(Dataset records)
# # # # #

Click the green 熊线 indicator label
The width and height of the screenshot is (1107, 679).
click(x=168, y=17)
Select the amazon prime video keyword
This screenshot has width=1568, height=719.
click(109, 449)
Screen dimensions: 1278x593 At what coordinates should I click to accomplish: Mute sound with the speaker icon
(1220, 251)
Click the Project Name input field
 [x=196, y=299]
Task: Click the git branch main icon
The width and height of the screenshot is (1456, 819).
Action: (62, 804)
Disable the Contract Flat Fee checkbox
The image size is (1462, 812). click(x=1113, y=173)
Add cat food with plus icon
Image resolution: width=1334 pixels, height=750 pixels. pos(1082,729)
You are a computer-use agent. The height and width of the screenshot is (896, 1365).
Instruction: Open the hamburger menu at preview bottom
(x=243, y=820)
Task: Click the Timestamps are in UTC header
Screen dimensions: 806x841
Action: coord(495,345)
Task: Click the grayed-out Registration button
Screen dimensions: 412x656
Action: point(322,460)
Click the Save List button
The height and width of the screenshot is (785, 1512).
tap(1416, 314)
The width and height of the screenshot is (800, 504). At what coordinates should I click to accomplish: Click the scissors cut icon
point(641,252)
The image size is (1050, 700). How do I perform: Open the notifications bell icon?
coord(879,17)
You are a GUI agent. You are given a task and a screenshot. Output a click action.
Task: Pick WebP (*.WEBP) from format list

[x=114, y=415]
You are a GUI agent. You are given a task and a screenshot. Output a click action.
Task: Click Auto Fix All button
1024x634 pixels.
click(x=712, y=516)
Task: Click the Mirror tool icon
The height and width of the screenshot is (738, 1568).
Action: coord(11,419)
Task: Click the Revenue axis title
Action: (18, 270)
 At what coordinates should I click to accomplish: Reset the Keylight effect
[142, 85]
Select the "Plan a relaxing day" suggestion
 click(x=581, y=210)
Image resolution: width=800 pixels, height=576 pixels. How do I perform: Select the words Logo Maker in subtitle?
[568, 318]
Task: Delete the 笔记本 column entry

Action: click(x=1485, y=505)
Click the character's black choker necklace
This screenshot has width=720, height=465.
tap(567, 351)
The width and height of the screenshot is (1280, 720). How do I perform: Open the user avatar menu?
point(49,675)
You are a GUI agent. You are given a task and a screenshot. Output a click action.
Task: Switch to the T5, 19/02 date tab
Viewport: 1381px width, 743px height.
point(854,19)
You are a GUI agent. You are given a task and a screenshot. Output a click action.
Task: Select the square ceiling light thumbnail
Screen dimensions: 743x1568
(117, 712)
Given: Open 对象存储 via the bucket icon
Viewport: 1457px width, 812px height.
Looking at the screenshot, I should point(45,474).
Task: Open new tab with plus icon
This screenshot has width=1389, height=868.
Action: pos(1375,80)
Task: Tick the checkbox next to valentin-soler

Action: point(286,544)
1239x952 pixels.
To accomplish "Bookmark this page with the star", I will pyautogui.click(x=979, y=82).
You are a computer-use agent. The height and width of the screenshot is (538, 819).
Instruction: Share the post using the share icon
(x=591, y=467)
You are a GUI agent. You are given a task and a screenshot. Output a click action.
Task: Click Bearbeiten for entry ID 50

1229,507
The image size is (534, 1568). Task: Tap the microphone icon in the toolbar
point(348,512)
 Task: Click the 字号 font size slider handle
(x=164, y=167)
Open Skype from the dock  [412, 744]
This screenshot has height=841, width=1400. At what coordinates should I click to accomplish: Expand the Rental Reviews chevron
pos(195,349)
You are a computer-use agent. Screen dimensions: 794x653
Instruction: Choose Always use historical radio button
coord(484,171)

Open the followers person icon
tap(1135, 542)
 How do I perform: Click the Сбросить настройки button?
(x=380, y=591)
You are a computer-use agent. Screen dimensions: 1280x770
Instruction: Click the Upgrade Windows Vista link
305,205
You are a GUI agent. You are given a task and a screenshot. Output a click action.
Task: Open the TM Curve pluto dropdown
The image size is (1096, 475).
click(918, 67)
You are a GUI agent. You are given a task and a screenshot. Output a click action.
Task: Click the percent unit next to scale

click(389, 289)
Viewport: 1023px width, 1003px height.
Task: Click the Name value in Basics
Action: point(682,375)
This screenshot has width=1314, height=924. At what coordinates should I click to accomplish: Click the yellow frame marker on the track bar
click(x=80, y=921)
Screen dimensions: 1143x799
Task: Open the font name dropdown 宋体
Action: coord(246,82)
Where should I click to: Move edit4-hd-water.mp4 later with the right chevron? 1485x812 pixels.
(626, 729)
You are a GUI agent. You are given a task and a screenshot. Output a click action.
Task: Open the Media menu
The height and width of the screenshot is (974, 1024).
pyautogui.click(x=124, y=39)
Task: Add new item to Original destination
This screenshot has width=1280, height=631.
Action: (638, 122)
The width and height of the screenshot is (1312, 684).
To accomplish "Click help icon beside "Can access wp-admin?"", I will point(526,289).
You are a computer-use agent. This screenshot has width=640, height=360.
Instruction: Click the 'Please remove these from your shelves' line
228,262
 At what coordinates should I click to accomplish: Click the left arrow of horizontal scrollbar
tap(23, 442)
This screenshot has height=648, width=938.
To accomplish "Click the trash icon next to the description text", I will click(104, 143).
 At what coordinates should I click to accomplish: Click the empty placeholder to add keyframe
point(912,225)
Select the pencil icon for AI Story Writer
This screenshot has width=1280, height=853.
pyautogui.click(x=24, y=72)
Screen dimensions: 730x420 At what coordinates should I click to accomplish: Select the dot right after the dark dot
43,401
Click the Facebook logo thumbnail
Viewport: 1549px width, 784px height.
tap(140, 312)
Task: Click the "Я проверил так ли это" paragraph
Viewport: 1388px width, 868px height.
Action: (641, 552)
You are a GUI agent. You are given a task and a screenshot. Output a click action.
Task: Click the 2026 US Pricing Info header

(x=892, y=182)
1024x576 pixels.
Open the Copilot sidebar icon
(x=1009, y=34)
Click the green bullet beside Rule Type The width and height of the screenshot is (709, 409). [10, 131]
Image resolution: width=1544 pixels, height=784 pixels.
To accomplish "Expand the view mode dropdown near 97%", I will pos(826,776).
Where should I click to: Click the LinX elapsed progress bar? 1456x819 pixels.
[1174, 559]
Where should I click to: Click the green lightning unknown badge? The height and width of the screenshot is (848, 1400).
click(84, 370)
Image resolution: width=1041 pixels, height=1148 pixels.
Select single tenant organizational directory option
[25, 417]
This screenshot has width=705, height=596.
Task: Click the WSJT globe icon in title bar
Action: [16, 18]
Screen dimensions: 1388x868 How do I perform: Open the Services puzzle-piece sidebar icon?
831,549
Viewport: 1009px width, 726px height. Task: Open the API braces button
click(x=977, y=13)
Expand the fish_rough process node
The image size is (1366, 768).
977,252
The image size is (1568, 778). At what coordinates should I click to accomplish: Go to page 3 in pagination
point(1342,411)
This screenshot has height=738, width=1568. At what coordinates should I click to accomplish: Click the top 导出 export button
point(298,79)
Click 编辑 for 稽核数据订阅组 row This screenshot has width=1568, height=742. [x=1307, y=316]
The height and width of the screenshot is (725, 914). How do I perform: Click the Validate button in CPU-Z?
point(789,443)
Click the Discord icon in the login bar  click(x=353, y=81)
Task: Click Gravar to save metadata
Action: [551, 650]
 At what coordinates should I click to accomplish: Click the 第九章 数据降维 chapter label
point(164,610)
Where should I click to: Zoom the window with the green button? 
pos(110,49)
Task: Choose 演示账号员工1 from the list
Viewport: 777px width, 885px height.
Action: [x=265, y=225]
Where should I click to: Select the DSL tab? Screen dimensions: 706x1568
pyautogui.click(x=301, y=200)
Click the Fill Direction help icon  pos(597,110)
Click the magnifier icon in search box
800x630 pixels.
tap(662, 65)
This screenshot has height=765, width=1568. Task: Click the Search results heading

# # # # #

Output, as a numbered list with blank lines omitted, the entry lines from the line containing "Disable the Contract Flat Fee checkbox" through the line containing "Action: coord(495,345)", both included.

:: Output below ::
1. Disable the Contract Flat Fee checkbox
2. The image size is (1462, 812). click(x=1113, y=173)
3. Add cat food with plus icon
4. Image resolution: width=1334 pixels, height=750 pixels. pos(1082,729)
5. You are a computer-use agent. The height and width of the screenshot is (896, 1365).
6. Instruction: Open the hamburger menu at preview bottom
7. (x=243, y=820)
8. Task: Click the Timestamps are in UTC header
9. Screen dimensions: 806x841
10. Action: coord(495,345)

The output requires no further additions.